What you are asked to do:
Every line of the data should be retyped with no difference from the original.

Record set:
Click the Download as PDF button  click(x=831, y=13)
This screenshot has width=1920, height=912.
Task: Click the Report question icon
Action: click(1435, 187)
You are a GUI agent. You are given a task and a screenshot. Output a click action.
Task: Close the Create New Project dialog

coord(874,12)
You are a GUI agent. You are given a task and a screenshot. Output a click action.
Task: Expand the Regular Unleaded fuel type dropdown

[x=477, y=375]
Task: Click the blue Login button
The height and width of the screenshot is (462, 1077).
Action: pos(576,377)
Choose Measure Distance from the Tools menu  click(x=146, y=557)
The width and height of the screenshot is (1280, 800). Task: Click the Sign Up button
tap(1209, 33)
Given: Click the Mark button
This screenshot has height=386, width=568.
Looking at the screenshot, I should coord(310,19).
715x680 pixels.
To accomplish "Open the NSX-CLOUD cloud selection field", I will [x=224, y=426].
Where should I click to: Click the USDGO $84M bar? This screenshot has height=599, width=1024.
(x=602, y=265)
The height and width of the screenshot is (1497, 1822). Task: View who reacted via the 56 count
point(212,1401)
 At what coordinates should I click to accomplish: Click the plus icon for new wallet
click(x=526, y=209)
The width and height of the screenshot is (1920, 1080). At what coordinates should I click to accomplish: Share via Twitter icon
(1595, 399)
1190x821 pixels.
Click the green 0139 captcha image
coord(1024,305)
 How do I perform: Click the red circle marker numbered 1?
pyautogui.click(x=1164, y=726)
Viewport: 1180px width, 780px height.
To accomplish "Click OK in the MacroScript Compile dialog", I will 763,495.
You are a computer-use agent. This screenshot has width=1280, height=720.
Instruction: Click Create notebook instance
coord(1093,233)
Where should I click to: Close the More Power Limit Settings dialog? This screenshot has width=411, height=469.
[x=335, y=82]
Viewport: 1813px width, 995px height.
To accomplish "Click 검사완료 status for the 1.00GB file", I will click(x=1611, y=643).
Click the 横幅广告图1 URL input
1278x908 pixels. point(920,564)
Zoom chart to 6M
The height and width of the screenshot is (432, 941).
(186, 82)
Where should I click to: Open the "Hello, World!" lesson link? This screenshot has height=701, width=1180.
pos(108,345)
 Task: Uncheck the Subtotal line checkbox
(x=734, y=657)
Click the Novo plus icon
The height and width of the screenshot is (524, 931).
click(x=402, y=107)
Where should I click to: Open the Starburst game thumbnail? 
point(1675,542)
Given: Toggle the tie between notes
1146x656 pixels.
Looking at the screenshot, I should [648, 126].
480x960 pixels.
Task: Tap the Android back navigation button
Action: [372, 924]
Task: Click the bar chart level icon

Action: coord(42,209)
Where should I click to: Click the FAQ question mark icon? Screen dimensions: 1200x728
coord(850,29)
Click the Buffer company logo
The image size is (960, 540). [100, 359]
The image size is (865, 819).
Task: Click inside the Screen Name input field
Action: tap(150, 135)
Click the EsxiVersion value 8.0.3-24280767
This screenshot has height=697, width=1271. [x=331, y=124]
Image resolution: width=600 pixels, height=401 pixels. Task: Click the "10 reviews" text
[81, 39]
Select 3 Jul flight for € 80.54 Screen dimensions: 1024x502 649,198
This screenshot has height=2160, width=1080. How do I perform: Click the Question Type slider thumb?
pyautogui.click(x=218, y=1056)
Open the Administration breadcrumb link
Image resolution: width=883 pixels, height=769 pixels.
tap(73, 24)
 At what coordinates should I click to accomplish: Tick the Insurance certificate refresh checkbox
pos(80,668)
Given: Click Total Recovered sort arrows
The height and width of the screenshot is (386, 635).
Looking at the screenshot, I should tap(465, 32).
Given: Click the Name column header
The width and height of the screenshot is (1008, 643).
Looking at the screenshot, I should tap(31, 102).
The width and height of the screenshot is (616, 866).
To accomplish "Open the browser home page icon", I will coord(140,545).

The answer:
Click the Download as PDF button  click(x=831, y=13)
This screenshot has width=1920, height=912.
Task: Click the Report question icon
Action: click(1435, 187)
You are a GUI agent. You are given a task and a screenshot. Output a click action.
Task: Close the Create New Project dialog

coord(874,12)
You are a GUI agent. You are given a task and a screenshot. Output a click action.
Task: Expand the Regular Unleaded fuel type dropdown

[x=477, y=375]
Task: Click the blue Login button
The height and width of the screenshot is (462, 1077).
Action: pos(576,377)
Choose Measure Distance from the Tools menu  click(x=146, y=557)
The width and height of the screenshot is (1280, 800). Task: Click the Sign Up button
tap(1209, 33)
Given: Click the Mark button
This screenshot has height=386, width=568.
Looking at the screenshot, I should coord(310,19).
715x680 pixels.
To accomplish "Open the NSX-CLOUD cloud selection field", I will [x=224, y=426].
Where should I click to: Click the USDGO $84M bar? This screenshot has height=599, width=1024.
(x=602, y=265)
The height and width of the screenshot is (1497, 1822). Task: View who reacted via the 56 count
point(212,1401)
 At what coordinates should I click to accomplish: Click the plus icon for new wallet
click(x=526, y=209)
The width and height of the screenshot is (1920, 1080). At what coordinates should I click to accomplish: Share via Twitter icon
(1595, 399)
1190x821 pixels.
Click the green 0139 captcha image
coord(1024,305)
 How do I perform: Click the red circle marker numbered 1?
pyautogui.click(x=1164, y=726)
Viewport: 1180px width, 780px height.
To accomplish "Click OK in the MacroScript Compile dialog", I will 763,495.
You are a computer-use agent. This screenshot has width=1280, height=720.
Instruction: Click Create notebook instance
coord(1093,233)
Where should I click to: Close the More Power Limit Settings dialog? This screenshot has width=411, height=469.
[x=335, y=82]
Viewport: 1813px width, 995px height.
To accomplish "Click 검사완료 status for the 1.00GB file", I will click(x=1611, y=643).
Click the 横幅广告图1 URL input
1278x908 pixels. point(920,564)
Zoom chart to 6M
The height and width of the screenshot is (432, 941).
(186, 82)
Where should I click to: Open the "Hello, World!" lesson link? This screenshot has height=701, width=1180.
pos(108,345)
 Task: Uncheck the Subtotal line checkbox
(x=734, y=657)
Click the Novo plus icon
The height and width of the screenshot is (524, 931).
click(x=402, y=107)
Where should I click to: Open the Starburst game thumbnail? 
point(1675,542)
Given: Toggle the tie between notes
1146x656 pixels.
Looking at the screenshot, I should [648, 126].
480x960 pixels.
Task: Tap the Android back navigation button
Action: [372, 924]
Task: Click the bar chart level icon

Action: coord(42,209)
Where should I click to: Click the FAQ question mark icon? Screen dimensions: 1200x728
coord(850,29)
Click the Buffer company logo
The image size is (960, 540). [100, 359]
The image size is (865, 819).
Task: Click inside the Screen Name input field
Action: tap(150, 135)
Click the EsxiVersion value 8.0.3-24280767
This screenshot has height=697, width=1271. [x=331, y=124]
Image resolution: width=600 pixels, height=401 pixels. Task: Click the "10 reviews" text
[81, 39]
Select 3 Jul flight for € 80.54 Screen dimensions: 1024x502 649,198
This screenshot has height=2160, width=1080. How do I perform: Click the Question Type slider thumb?
pyautogui.click(x=218, y=1056)
Open the Administration breadcrumb link
Image resolution: width=883 pixels, height=769 pixels.
tap(73, 24)
 At what coordinates should I click to accomplish: Tick the Insurance certificate refresh checkbox
pos(80,668)
Given: Click Total Recovered sort arrows
The height and width of the screenshot is (386, 635).
Looking at the screenshot, I should tap(465, 32).
Given: Click the Name column header
The width and height of the screenshot is (1008, 643).
Looking at the screenshot, I should tap(31, 102).
The width and height of the screenshot is (616, 866).
To accomplish "Open the browser home page icon", I will coord(140,545).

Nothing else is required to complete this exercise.